Supplied records:

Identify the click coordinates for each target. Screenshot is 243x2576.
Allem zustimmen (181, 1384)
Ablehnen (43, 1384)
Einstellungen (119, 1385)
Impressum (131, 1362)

What is needed: Repeat the data exactly. Omit nothing.

Answer to the exercise:
Identify the click coordinates for each target. Screenshot is 243x2576.
Allem zustimmen (181, 1384)
Ablehnen (43, 1384)
Einstellungen (119, 1385)
Impressum (131, 1362)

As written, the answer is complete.